Cuando se cumplen ocho años de su majestuoso descenso por las escaleras mecánicas del edificio de Manhattan que lleva su nombre para anunciar su intención de obtener la nominación presidencial republicana en los comicios del 2016, es evidente que Donald Trump se ha hecho con un lugar en la historia moderna de su país. Si vuelve a conseguir la nominación en el 2024, tendríamos que remontarnos al año 1940 para encontrar a un político capaz de obtener tres nominaciones presidenciales seguidas, Franklin Delano Roosevelt, quien aún obtendría una cuarta en 1944. En el Partido Republicano, sólo Richard Nixon alcanzó tal privilegio, si bien las suyas no fueron consecutivas.
Es una obviedad, por otra parte, que Trump ha ejercido y posiblemente siga ejerciendo una influencia que ha modificado hasta la médula los planteamientos históricos, las características culturales y la propia esencia del Partido Republicano, que poco o nada tiene que ver actualmente con el que en su día encabezaron Abraham Lincoln, Ronald Reagan o el propio Richard Nixon.
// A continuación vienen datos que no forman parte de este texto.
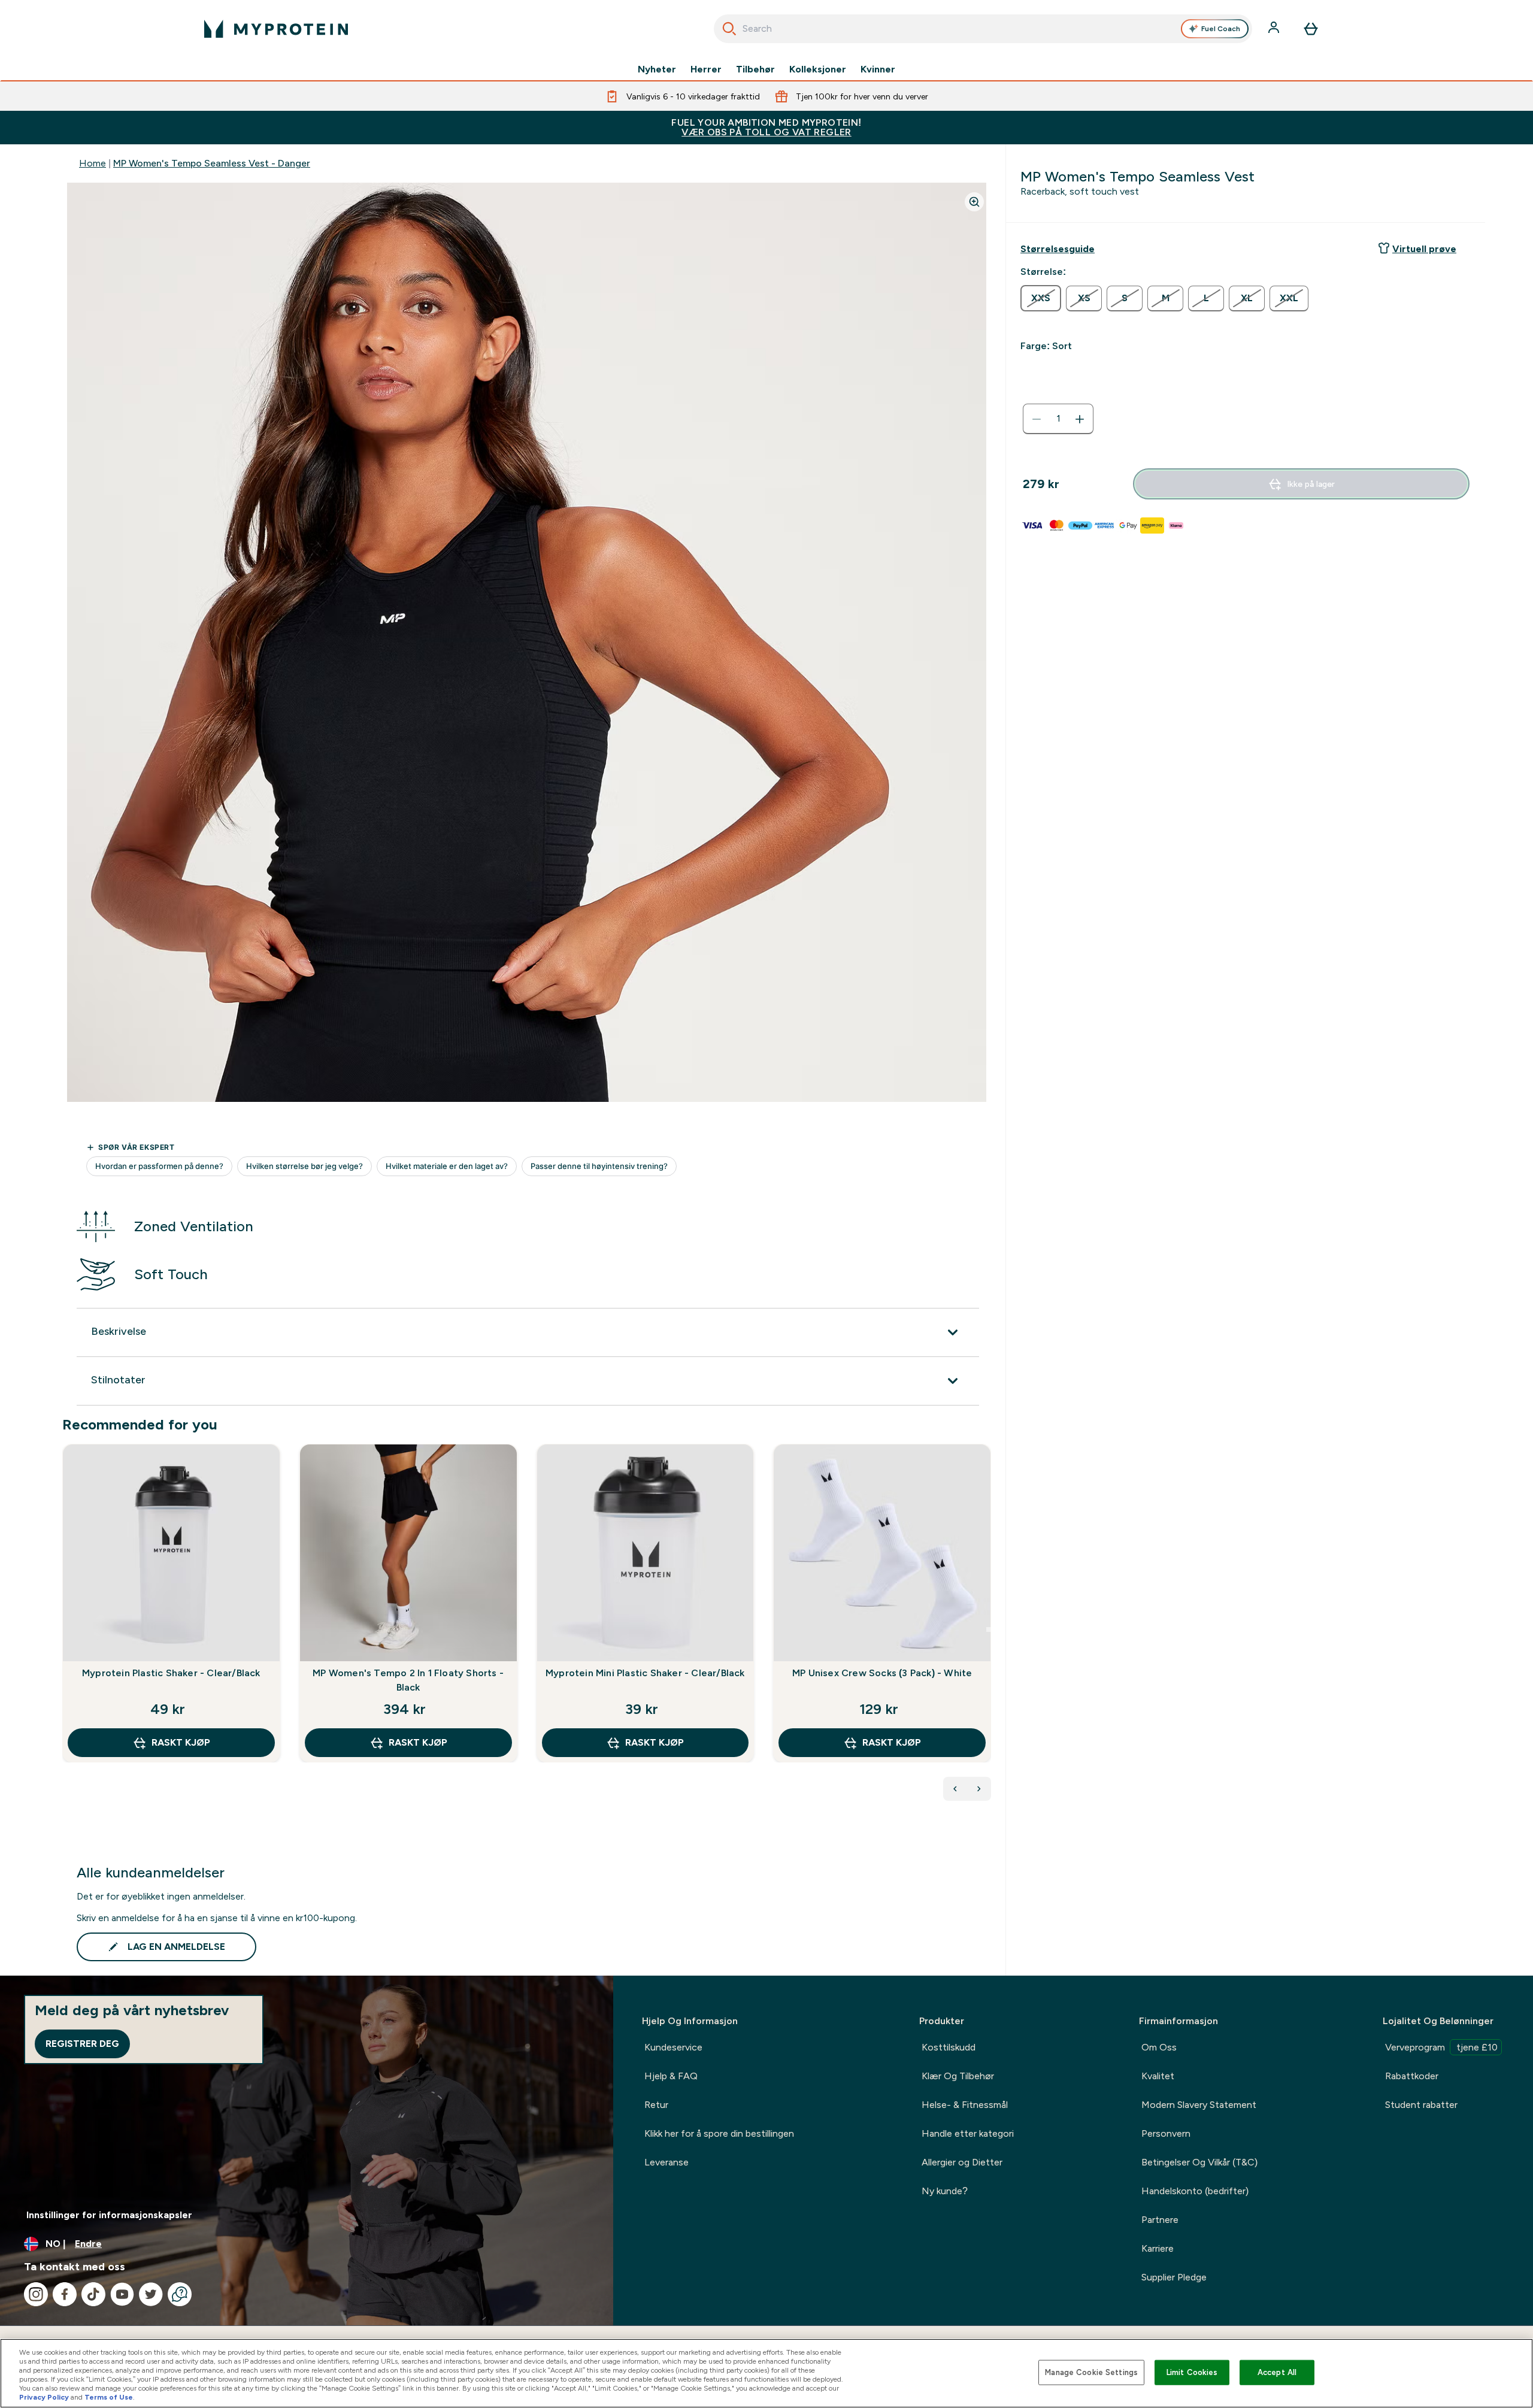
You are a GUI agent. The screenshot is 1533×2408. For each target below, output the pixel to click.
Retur (656, 2105)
Aislacionista en política exterior, xenófobo en política migratoria y escéptico en materia de libre comercio, el también conocido como Grand Old Party se ha convertido en una formación populista de la derecha radical, no muy distinta a las que protagonizan un innegable resurgimiento en diversas democracias europeas.
Y, sin embargo, aquel chico rico de Queens que edificó su polémica y controvertida fortuna siempre al filo de la ley (sus organizaciones empresariales se han acogido seis veces al mecanismo conocido como Chapter Eleven, el equivalente a nuestro concurso de acreedores), nunca se ha mostrado como un candidato particularmente arrollador a nivel nacional en los comicios a los que se ha presentado o en los que ha ejercido una fuerte influencia.
De hecho, su única victoria incontestable se produjo en las presidenciales del 2016, donde unos miles de votos en tres estados, dada la compleja mecánica electoral estadounidense, propiciaron su triunfo en el colegio electoral, a pesar de que su rival, Hillary Clinton, obtuvo casi tres millones más de votos que él en el conjunto del país. Dos años después, en las parciales del 2018, la primera ocasión en que se votaba a nivel nacional con Trump en la Casa Blanca, los republicanos conservaron el control del Senado pero fueron barridos –perdieron más de 40 escaños– en la Cámara de Representantes, por lo que la demócrata Nancy Pelosi volvió a presidir la cámara baja del Congreso.
Un candidato con evidentes debilidades como Joe Biden le aventajó en unos 7 millones de votos
Tan cierto como que el sol sale y se pone cada día, Trump perdió la batalla de la reelección en el 2020. Un candidato con evidentes debilidades como Joe Biden le aventajó en unos 7 millones de votos en el conjunto del país y se impuso nítidamente en el Colegio Electoral. Los republicanos recortaron distancias en la Cámara de Representantes pero, contra todo pronóstico, cedieron el control del Senado, posiblemente debido a la bronca emprendida por Trump contra las autoridades del estado de Georgia, a la búsqueda de unos votos que los ciudadanos no le habían concedido. Esa disputa coincidió con la celebración de dos elecciones especiales para el Senado en ese estado sureño, dilucidadas ambas con victorias demócratas.
Las lecciones de las legislativas de noviembre pasado son bien recientes y conocidas. El apoyo de Trump a candidatos extremistas transformó lo que apuntaba a una marea republicana en una exigua mayoría de su partido en la Cámara de Representantes y al mantenimiento del control del Senado por parte de los demócratas. En definitiva, Trump se ha mostrado en estos ocho años como un sorprendente refundador del Partido Republicano, pero difícilmente como un forjador de mayorías electorales a nivel nacional, un objetivo que se le va alejando a medida que se hace incesante su presencia en juzgados y tribunales.